BEGIN

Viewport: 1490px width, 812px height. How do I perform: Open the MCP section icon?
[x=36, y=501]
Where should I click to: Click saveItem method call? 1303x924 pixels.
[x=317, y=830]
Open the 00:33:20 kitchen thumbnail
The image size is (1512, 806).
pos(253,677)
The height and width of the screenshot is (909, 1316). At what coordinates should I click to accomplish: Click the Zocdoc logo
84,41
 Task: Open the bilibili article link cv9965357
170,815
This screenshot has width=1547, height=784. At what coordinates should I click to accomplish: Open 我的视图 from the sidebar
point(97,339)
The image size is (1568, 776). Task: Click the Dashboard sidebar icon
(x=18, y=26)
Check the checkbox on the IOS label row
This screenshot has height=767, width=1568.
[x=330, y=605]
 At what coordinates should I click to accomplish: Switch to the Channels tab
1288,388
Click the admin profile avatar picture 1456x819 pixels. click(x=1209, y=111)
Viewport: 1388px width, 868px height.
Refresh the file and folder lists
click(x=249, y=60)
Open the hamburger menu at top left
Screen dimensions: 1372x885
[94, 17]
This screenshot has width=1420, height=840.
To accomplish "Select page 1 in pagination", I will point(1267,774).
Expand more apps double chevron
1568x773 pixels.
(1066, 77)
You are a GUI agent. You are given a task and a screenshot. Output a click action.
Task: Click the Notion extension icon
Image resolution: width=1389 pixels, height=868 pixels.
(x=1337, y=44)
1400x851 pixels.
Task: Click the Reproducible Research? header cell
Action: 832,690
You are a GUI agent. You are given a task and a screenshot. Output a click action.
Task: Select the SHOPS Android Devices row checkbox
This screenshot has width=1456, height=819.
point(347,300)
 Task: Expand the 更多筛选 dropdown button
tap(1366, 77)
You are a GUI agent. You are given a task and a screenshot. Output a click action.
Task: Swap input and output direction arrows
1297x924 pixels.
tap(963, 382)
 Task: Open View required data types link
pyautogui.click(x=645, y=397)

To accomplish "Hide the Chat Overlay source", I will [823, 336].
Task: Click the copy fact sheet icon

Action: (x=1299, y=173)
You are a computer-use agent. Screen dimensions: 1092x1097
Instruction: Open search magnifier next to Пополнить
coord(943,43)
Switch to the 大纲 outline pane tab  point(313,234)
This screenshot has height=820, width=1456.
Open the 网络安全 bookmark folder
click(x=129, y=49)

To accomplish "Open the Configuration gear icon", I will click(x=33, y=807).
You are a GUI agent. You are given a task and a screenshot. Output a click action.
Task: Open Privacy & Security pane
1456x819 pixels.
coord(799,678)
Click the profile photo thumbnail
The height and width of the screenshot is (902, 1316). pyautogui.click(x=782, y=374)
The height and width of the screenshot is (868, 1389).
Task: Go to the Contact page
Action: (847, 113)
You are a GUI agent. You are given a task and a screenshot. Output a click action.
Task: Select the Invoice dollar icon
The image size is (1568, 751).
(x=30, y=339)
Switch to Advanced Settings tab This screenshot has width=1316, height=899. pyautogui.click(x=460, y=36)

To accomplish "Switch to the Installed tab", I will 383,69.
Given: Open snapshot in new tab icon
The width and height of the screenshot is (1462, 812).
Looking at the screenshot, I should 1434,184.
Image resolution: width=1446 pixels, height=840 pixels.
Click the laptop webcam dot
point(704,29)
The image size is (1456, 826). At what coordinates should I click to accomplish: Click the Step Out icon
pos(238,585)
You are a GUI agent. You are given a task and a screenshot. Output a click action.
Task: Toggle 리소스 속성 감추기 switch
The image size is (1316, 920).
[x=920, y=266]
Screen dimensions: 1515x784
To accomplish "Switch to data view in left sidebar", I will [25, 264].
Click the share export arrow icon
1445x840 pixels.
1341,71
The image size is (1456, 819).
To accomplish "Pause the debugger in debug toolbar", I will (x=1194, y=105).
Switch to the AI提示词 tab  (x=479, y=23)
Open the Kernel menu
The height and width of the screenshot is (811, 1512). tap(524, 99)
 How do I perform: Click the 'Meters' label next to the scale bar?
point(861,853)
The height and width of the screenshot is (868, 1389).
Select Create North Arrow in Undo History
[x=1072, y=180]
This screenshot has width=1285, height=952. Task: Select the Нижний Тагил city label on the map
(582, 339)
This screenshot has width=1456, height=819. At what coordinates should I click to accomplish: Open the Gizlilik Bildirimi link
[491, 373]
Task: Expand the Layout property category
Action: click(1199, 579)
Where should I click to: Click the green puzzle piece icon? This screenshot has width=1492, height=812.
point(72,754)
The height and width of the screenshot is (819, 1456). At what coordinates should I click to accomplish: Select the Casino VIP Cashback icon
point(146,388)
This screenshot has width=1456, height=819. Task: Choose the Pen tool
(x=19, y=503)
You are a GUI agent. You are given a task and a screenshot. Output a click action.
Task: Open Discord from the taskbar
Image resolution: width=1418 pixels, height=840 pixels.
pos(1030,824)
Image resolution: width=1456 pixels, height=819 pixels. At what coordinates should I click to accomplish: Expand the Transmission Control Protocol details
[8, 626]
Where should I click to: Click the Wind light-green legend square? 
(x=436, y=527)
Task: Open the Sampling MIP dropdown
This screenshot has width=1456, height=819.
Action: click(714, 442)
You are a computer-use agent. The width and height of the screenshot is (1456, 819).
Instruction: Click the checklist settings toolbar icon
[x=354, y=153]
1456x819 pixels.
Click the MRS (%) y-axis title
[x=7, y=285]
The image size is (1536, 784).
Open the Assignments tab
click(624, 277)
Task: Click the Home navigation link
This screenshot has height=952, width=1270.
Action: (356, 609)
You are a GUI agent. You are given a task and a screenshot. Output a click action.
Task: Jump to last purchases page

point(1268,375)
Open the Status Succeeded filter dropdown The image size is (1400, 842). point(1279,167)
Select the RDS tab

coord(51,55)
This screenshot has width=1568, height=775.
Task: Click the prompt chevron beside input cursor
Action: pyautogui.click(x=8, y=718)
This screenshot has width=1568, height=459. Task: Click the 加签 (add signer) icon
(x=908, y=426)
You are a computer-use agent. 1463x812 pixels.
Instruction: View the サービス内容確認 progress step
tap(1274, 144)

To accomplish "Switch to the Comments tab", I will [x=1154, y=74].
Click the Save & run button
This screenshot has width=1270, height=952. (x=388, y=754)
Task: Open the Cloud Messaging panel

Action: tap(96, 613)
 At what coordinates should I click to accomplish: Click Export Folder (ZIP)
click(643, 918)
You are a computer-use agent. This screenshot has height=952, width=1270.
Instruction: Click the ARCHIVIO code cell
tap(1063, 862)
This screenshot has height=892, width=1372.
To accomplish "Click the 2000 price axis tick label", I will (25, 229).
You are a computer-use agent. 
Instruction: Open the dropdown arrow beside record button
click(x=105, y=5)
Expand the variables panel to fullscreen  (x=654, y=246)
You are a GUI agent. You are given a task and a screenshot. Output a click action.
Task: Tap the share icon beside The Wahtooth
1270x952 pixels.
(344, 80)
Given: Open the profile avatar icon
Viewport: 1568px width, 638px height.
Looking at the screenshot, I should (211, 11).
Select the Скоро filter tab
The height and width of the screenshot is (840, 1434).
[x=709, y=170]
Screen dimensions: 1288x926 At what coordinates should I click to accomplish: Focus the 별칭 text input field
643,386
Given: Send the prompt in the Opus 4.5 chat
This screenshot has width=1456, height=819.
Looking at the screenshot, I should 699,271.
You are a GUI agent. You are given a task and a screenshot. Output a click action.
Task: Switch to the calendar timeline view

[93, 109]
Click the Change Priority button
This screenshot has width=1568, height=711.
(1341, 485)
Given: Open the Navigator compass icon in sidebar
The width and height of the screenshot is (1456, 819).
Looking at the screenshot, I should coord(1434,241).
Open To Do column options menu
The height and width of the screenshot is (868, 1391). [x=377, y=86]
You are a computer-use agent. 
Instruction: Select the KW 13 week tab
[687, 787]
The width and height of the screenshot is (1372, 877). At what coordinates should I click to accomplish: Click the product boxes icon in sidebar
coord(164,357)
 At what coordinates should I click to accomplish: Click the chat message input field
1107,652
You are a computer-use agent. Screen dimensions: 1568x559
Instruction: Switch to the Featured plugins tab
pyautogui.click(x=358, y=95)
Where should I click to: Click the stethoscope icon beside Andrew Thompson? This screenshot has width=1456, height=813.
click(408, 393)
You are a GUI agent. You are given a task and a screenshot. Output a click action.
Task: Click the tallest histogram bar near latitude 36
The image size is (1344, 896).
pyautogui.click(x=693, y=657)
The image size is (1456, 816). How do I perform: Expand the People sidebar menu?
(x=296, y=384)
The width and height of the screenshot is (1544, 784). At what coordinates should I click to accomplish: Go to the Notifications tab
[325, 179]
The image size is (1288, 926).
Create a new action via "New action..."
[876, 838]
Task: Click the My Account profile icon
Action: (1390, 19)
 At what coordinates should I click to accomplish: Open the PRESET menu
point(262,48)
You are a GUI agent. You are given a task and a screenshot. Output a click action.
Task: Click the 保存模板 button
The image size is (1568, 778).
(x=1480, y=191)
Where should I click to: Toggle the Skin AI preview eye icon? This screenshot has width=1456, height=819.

END

Copy out every line of the data in which the word "filter" is found.

Answer space -
Open the Status Succeeded filter dropdown The image size is (1400, 842). point(1279,167)
Select the Скоро filter tab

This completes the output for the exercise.